701 A duck walks in to a postoffice and asks the postman: "Do you have any corn?" The postman answers politely: "No, we don't have any corn here." The next day the duck enters the store again and asks: "Do you have any corn?" A bit annoyed the postman answers: "No! We don't have any corn." This goes on for a couple of days. Finally one day when the duck asks:" Do you have any corn?", the postman gets so upset he yells: "NO! For the last time, we don't have any corn, and if you ask again, I'll nail your beak to the counter!!" The next day the duck returns to the store and asks: "Do you have any nails?" The postman answers:" No." Then the duck asks:" Do you have any corn?"
702 A teacher was taking her class for a walk in the woods.
"Now Mary,"she said. "What do you call the outside of a tree?! "I don`t miss,"said Mary. "Bark, you silly girl,"said the teacher."Bark!" "Oh all right then,"said Mary. "Woof‐Woof!"
703 Mum:Come on,John,eat your breakfast;you`ll be late for school. John:I don`t want to go to school.The teachers don`t like me,the children don`t like me‐even the caretaker doesn`t like me! Mum;All the same, you must go. John:Why should I go? Mum:Well,for one thing you`re forty five years old,and for another your the headmaster.
704 There are two teddy bears in the airing cuboard. which one is in the army? Answer:The one on the tank.
705 How do you confuse an idiot? Purple!!
706 Q. Why is Toblerone triangular? A. So it will fit in the box.
707 Q: What do John the Baptist and Winnie the Pooh have in common? A: The same middle name!
708 Did you hear about the Hamster found dead in his cage?.... Apparently he fell asleep at the wheel!
709 One afternoon a little boy was playing outdoors. He used his mother's broom as a horse and had a wonderful time until it was getting dark.

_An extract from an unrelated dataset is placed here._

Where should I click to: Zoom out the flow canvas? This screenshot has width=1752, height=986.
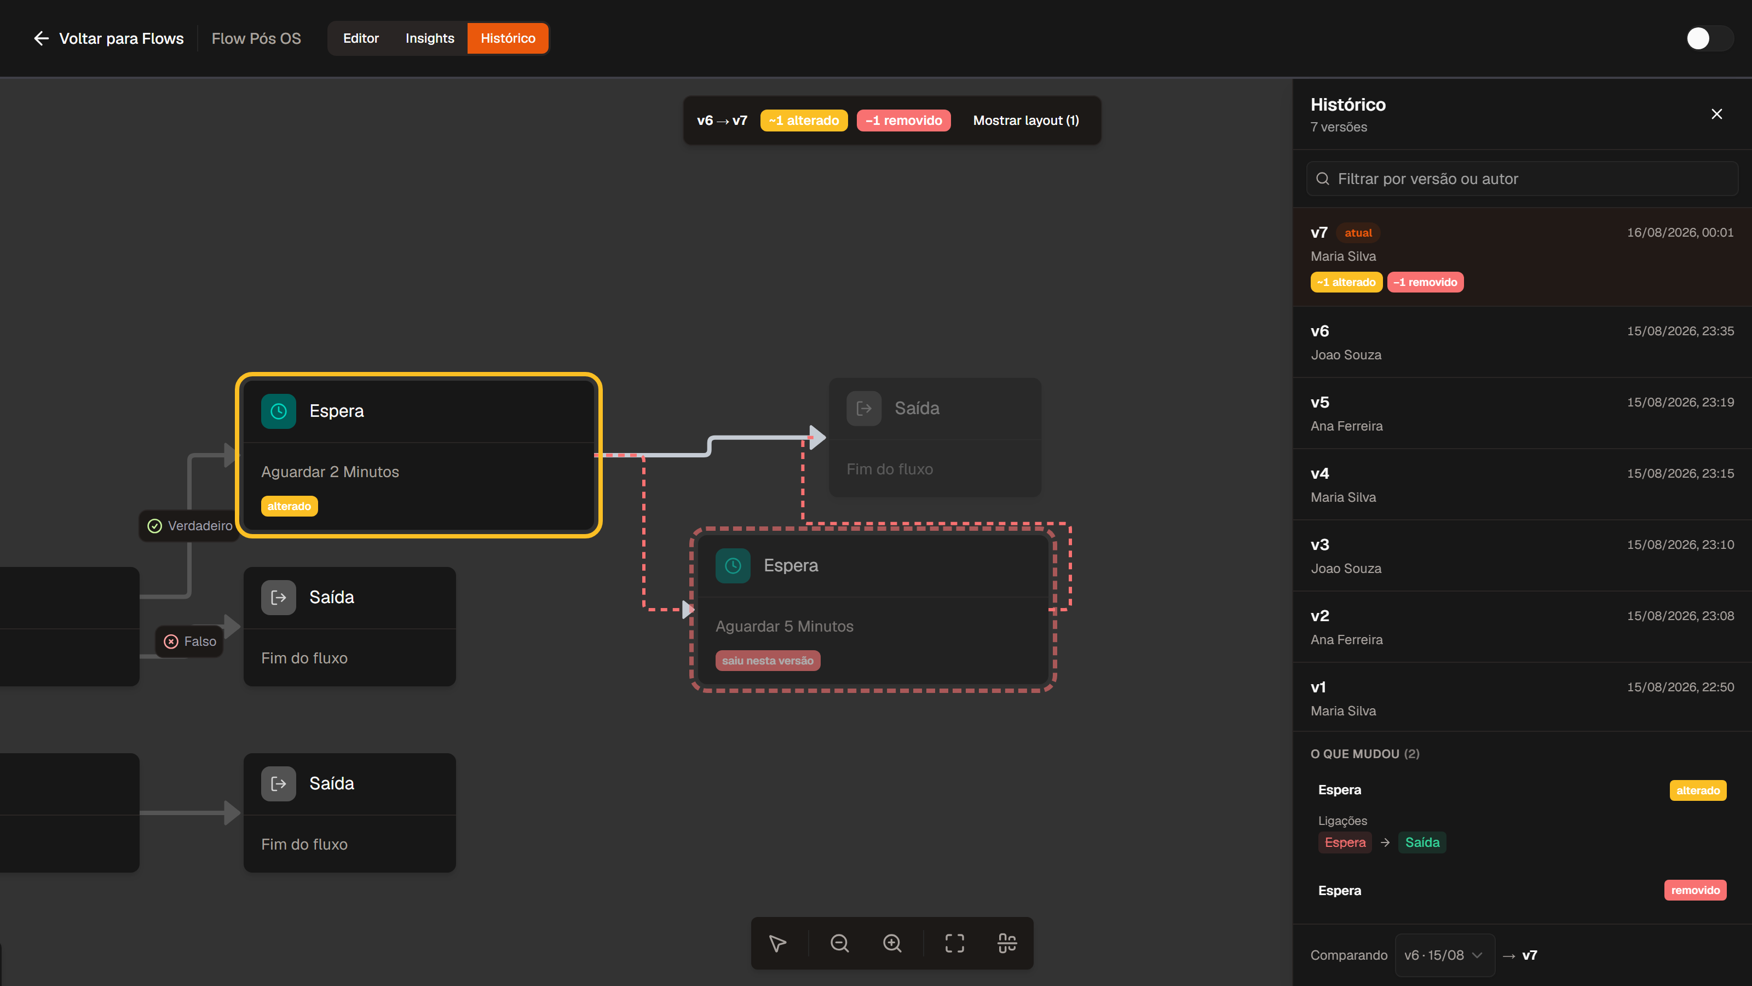pyautogui.click(x=839, y=943)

He left the broom on the back porch. His mother was cleaning up the kitchen when she realized that her broom was missing. She asked the little boy about the broom and he told her where it was. She then asked him to please go get it. The little boy informed his mom that he was afraid of the dark and didn't want to go out to get the broom. His mother smiled and said 'The Lord is out there too, don't be afraid'. The little boy opened the back door a little and said 'Lord if you're out there, hand me the broom'.
710 Joan, the town gossip and supervisor of the town's morals, recently accused George, a local man, of being an alcoholic because she saw his pickup truck parked outside the town's only bar. George stared at her for a moment, and said nothing. Later that evening, he parked his pickup truck in front of her house and left it there all night.